• [作業指示]:
1/ 抄録から、「[II-TRO02-02] 先天性心疾患」を含む語句で始まり「の有効性の検討が必要である。」で終わる部分を、一字も変えずに引用してください。
2/ 抄録の記述をもとに、次の問いに答えよ。
(a) 学習材の考案プロセスで参考にしたモデルは何か。
(b) 学習材を評価した対象者は何名か。
(c) 学習材の主要単元とされた3つは何か。

══ 文書抜粋

[II-TRO02-02] 先天性心疾患手術を受ける幼児のレディネス発達を促進する学習材の考案
キーワード:先天性心疾患手術, レディネス, 学習教材
【背景】成人期を迎える先天性心疾患患者が増加を続け、彼らの生涯発達に伴う課題が指摘されている。先天性心疾患では、慢性疾患として生涯の疾患管理が必要とされる一方、幼少期に集中する治療や手術、疾患そのものの影響により、患児自身の自然な活動が促されにくく主体性を高めにくい。幼少期の患児が治療を乗り越えながらもレディネスを高めていくための援助が、求められている。【目的】先天性心疾患手術を受ける幼児のレディネス発達を促進する学習材を考案する。学習材の目標は「患児が自分なりに、手術の体験を通じて疾患に対する関心・理解を高め、生涯に渡る療養行動に対して主体的な姿勢を築く」ことである。【方法】学習材の考案プロセスはADDIEモデルを参考とし、関連教材をもとに作成した。学習材は、7領域の対象者(臨床看護師、小児看護専門看護師、臨床心理士、小児循環器専門医、心臓血管外科専門医、成人期先天性心疾患患者、先天性心疾患をもつ幼児の母親)への半構造化面接により評価を収集し、洗練を図った。【結果】学習材は、目標に従い、心疾患、関心の強い医療体験、生涯に渡る療養行動の3つを主要単元とする。幼児用疾患教育教材および先天性心疾患患者用教育教材から入手可能な11教材を選択し、要素を抽出して作成した。対象者11名の評価では、構造の一貫性、目標に対する適切性、個別学習の有用性があげられる一方、学童期以降の理解に繋がる基礎情報の欠如、手術体験に関する情報の不足が指摘された。【考察】関心の強い医療体験に焦点を当てた本学習材は、患児自身の感覚や体験の意味づけを促し、知的探究心を刺激する。患児の主体的な学習に働きかけ、関心・理解を高め、主体性を築くものとして洗練できたと考えられた。【結論】先天性心疾患手術を受ける幼児のレディネス発達を促進する看護援助の一助として、学習材を考案した。今後は、学習材の有効性の検討が必要である。

════
══ データ欄

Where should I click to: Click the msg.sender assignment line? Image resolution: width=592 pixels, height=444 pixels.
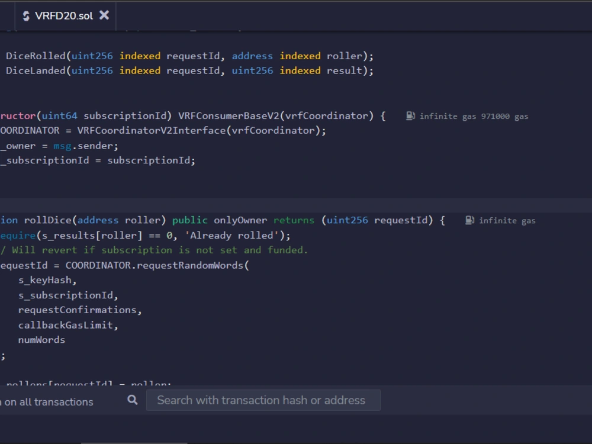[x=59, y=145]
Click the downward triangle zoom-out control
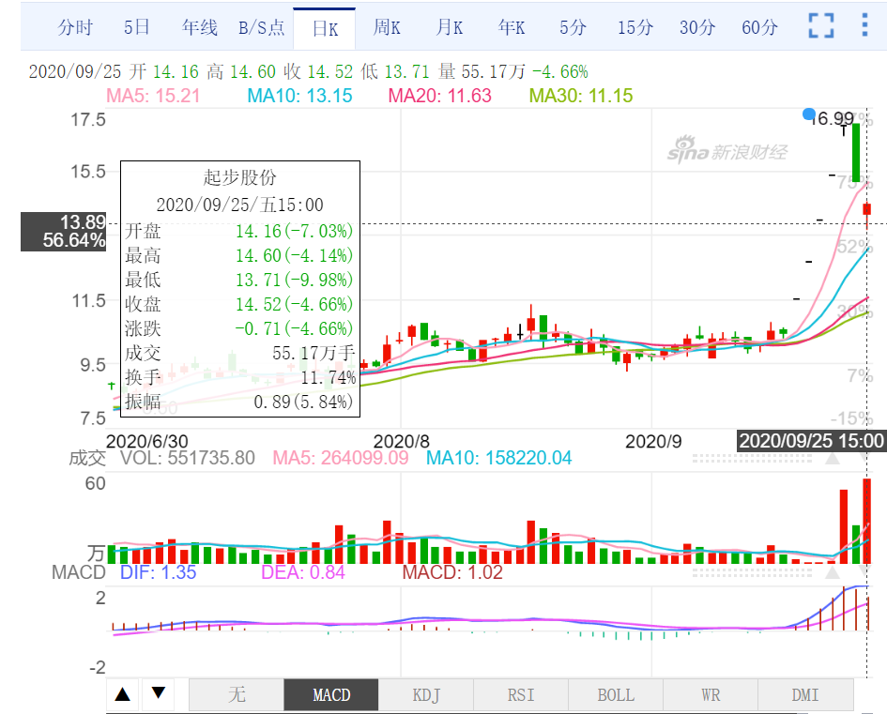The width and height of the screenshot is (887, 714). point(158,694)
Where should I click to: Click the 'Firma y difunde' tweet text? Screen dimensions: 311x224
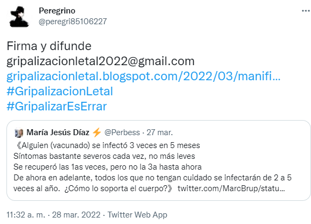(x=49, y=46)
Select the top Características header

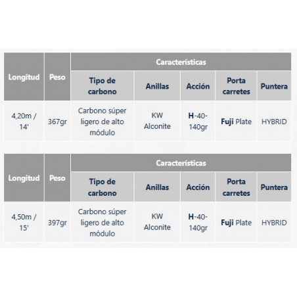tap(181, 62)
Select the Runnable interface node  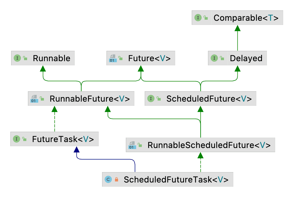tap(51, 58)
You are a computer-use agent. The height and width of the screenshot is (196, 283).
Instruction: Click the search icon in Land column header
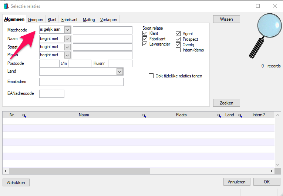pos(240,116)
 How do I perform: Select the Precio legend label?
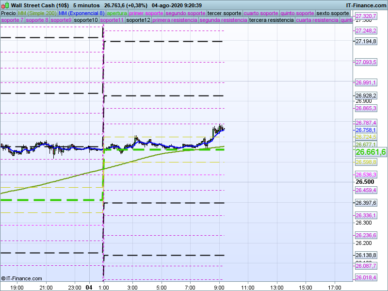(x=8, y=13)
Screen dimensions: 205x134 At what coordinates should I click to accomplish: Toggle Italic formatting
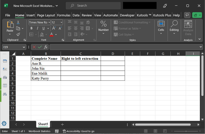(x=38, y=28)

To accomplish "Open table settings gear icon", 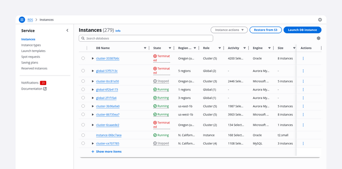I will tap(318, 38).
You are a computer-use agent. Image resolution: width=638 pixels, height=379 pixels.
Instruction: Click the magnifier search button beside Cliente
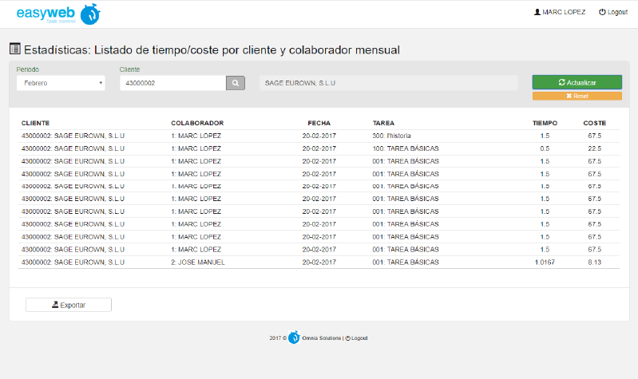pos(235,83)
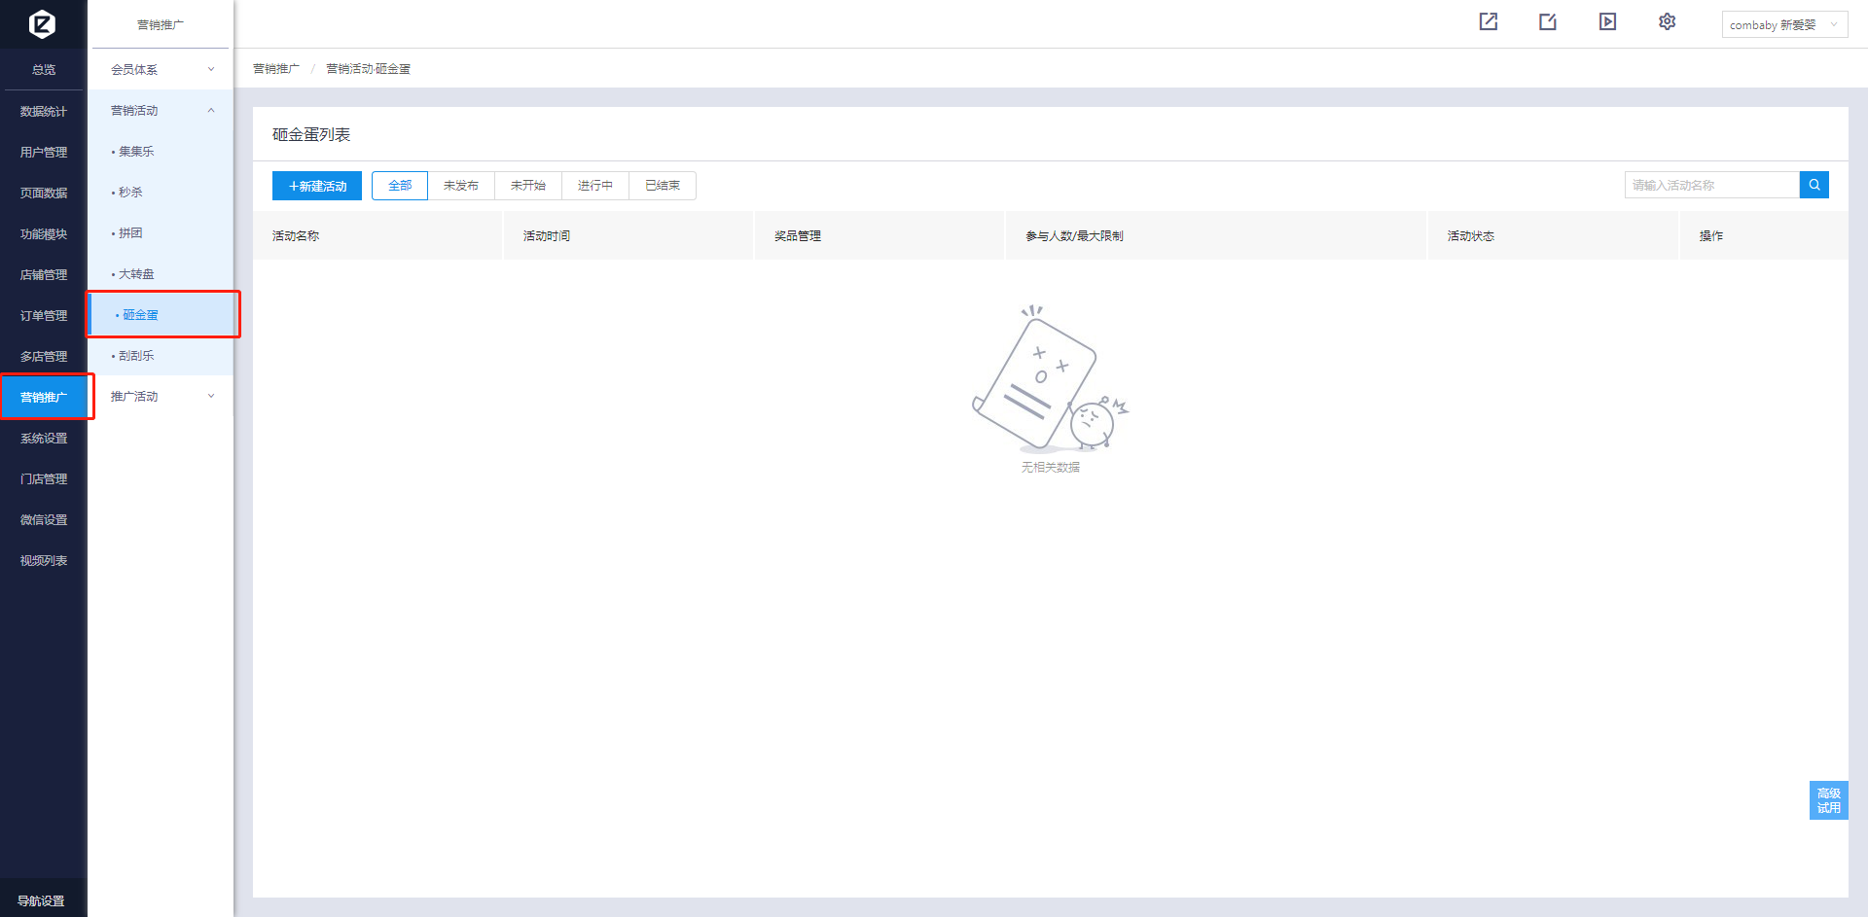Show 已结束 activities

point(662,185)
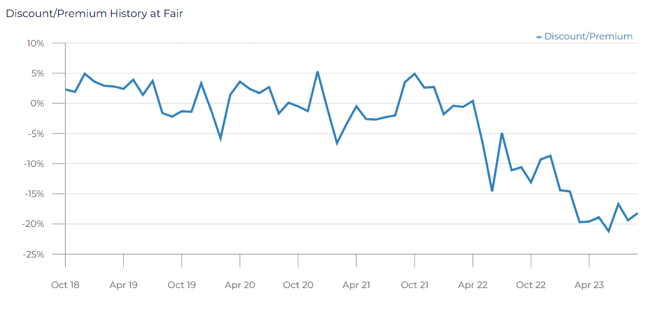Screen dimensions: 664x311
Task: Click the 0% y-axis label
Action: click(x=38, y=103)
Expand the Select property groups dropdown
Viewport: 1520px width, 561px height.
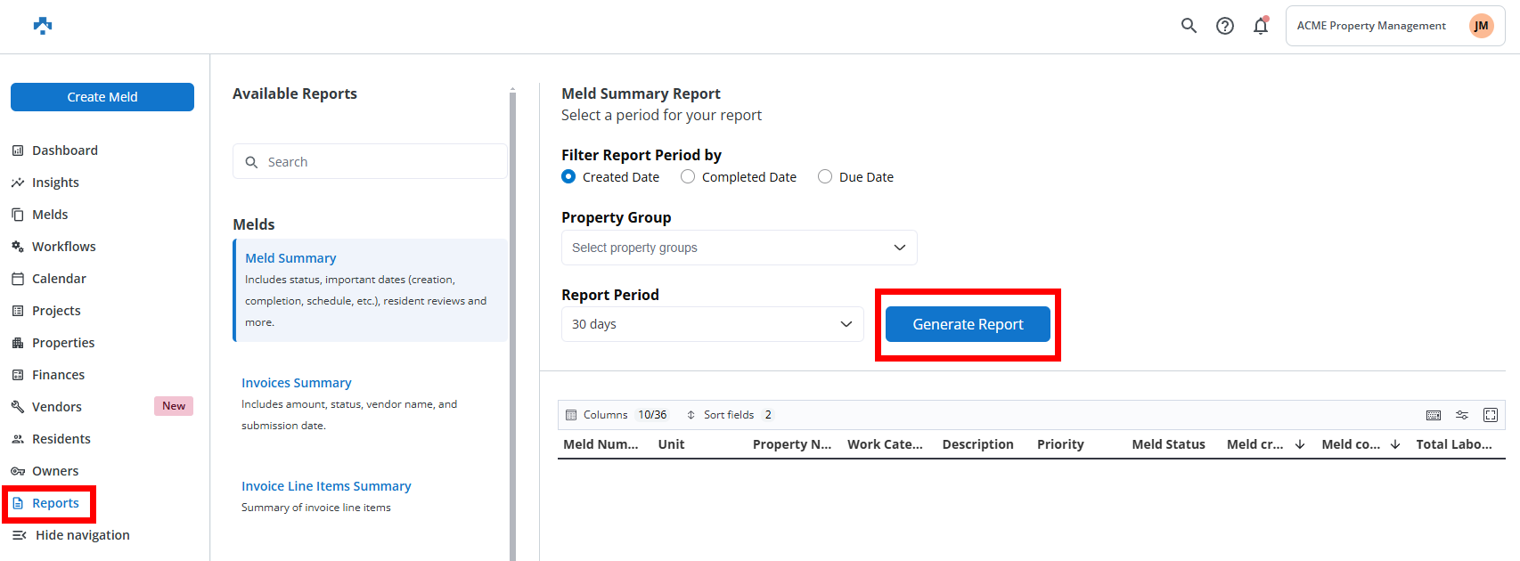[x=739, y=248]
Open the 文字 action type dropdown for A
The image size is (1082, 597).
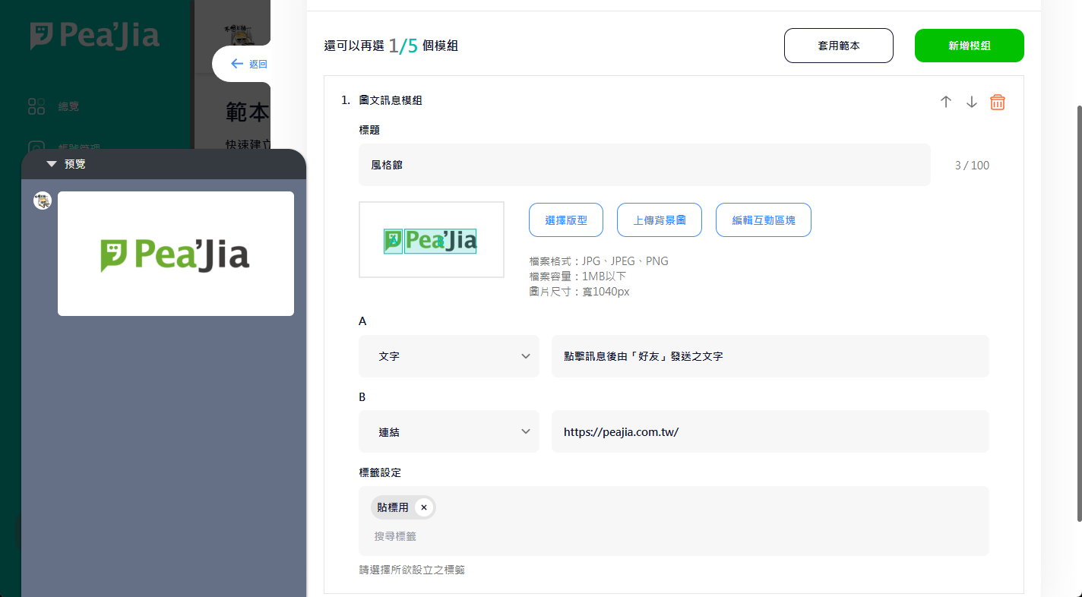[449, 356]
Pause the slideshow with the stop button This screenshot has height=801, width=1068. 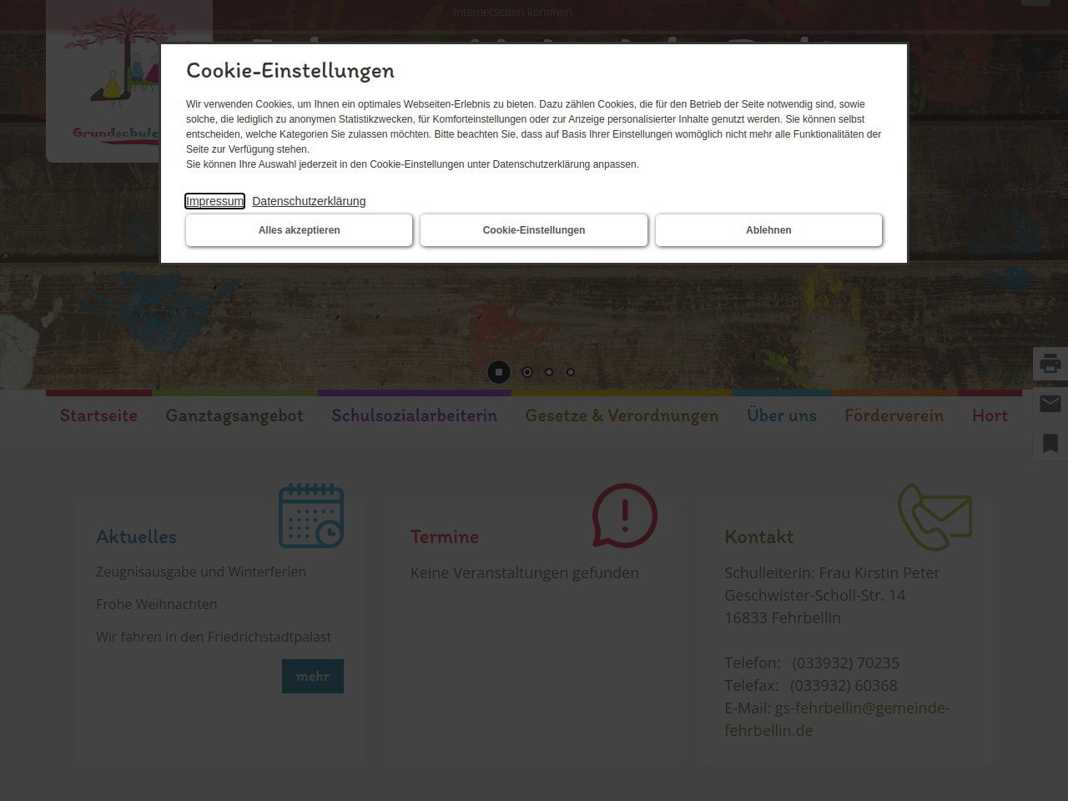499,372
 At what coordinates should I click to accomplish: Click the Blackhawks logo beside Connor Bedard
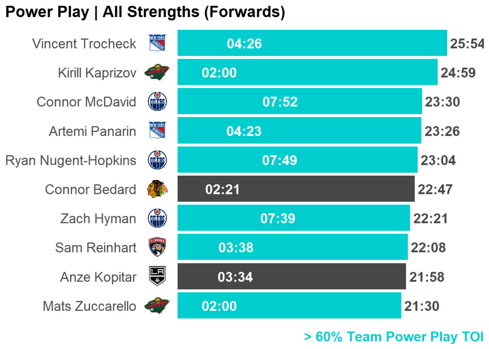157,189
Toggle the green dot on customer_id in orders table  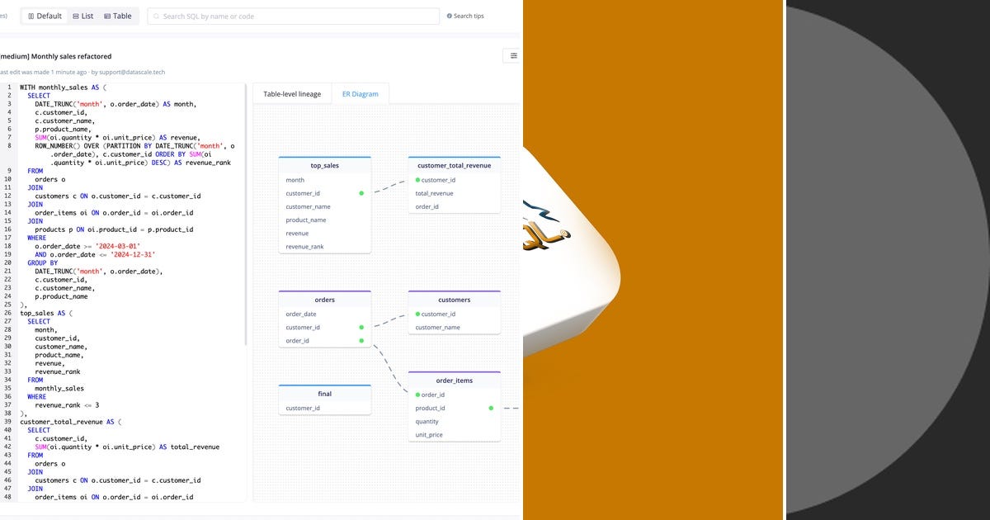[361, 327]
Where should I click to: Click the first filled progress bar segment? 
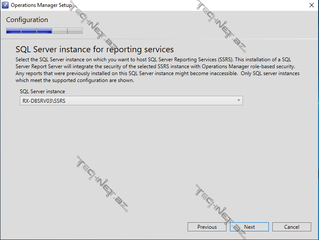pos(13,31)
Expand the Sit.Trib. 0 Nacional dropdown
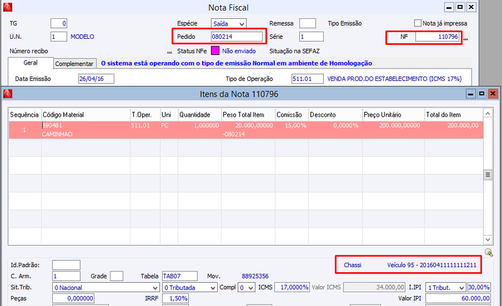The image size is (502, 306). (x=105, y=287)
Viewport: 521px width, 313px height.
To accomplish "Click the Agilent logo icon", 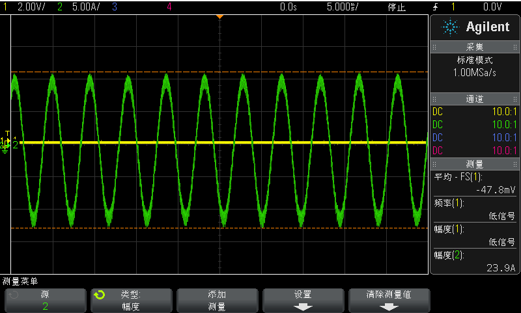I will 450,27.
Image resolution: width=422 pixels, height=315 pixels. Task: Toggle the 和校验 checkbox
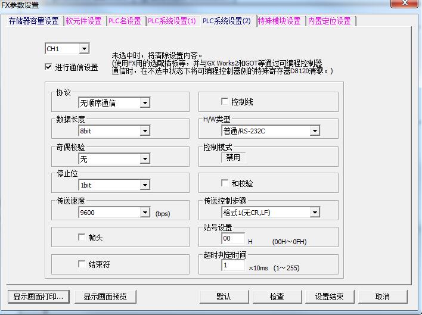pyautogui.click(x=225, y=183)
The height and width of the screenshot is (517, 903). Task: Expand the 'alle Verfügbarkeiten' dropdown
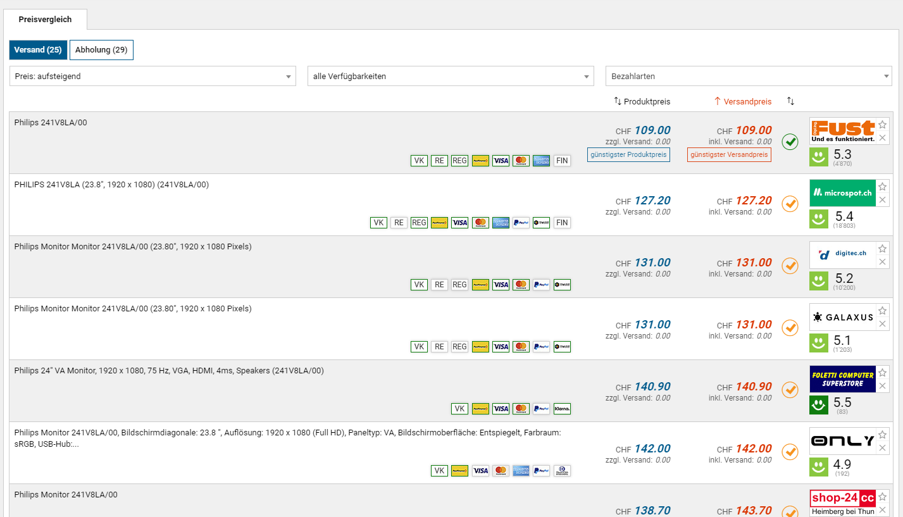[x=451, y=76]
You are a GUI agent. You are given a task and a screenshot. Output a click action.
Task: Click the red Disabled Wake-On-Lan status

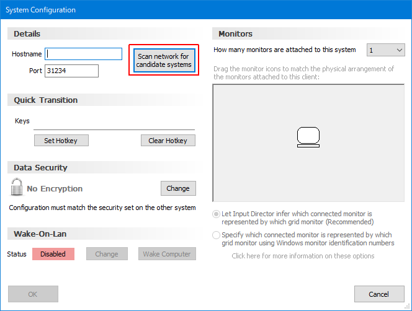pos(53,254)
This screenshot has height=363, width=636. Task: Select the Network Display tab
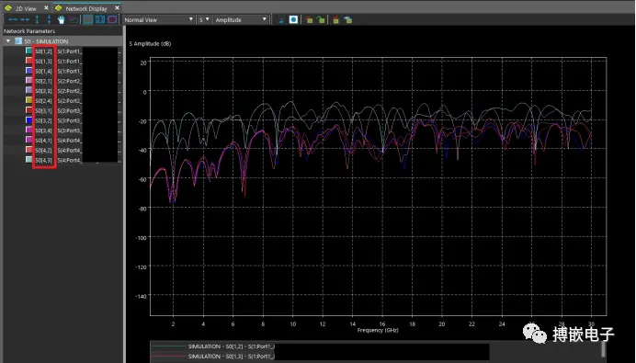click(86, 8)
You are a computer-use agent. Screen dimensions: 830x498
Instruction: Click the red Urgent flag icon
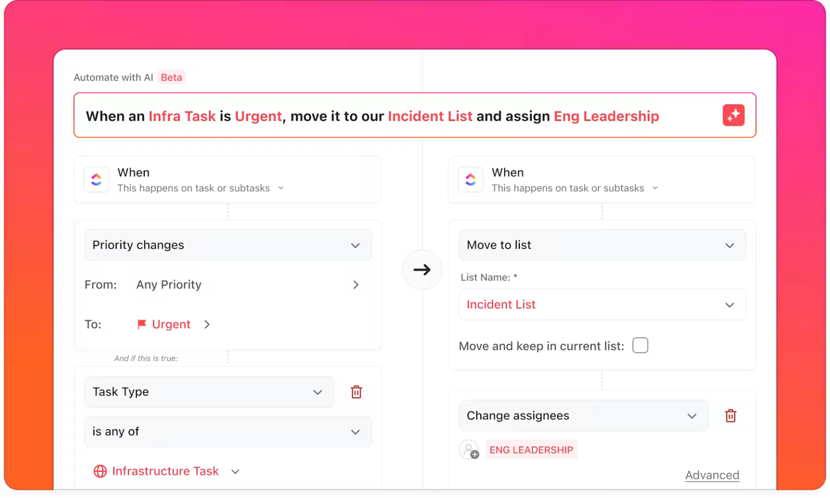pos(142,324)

════

• [番号付き回答]:
1/
[II-TRO02-02] 先天性心疾患手術を受ける幼児のレディネス発達を促進する学習材の考案
キーワード:先天性心疾患手術, レディネス, 学習教材
【背景】成人期を迎える先天性心疾患患者が増加を続け、彼らの生涯発達に伴う課題が指摘されている。先天性心疾患では、慢性疾患として生涯の疾患管理が必要とされる一方、幼少期に集中する治療や手術、疾患そのものの影響により、患児自身の自然な活動が促されにくく主体性を高めにくい。幼少期の患児が治療を乗り越えながらもレディネスを高めていくための援助が、求められている。【目的】先天性心疾患手術を受ける幼児のレディネス発達を促進する学習材を考案する。学習材の目標は「患児が自分なりに、手術の体験を通じて疾患に対する関心・理解を高め、生涯に渡る療養行動に対して主体的な姿勢を築く」ことである。【方法】学習材の考案プロセスはADDIEモデルを参考とし、関連教材をもとに作成した。学習材は、7領域の対象者(臨床看護師、小児看護専門看護師、臨床心理士、小児循環器専門医、心臓血管外科専門医、成人期先天性心疾患患者、先天性心疾患をもつ幼児の母親)への半構造化面接により評価を収集し、洗練を図った。【結果】学習材は、目標に従い、心疾患、関心の強い医療体験、生涯に渡る療養行動の3つを主要単元とする。幼児用疾患教育教材および先天性心疾患患者用教育教材から入手可能な11教材を選択し、要素を抽出して作成した。対象者11名の評価では、構造の一貫性、目標に対する適切性、個別学習の有用性があげられる一方、学童期以降の理解に繋がる基礎情報の欠如、手術体験に関する情報の不足が指摘された。【考察】関心の強い医療体験に焦点を当てた本学習材は、患児自身の感覚や体験の意味づけを促し、知的探究心を刺激する。患児の主体的な学習に働きかけ、関心・理解を高め、主体性を築くものとして洗練できたと考えられた。【結論】先天性心疾患手術を受ける幼児のレディネス発達を促進する看護援助の一助として、学習材を考案した。今後は、学習材の有効性の検討が必要である。

2/
(a) ADDIEモデル
(b) 11名
(c) 心疾患、関心の強い医療体験、生涯に渡る療養行動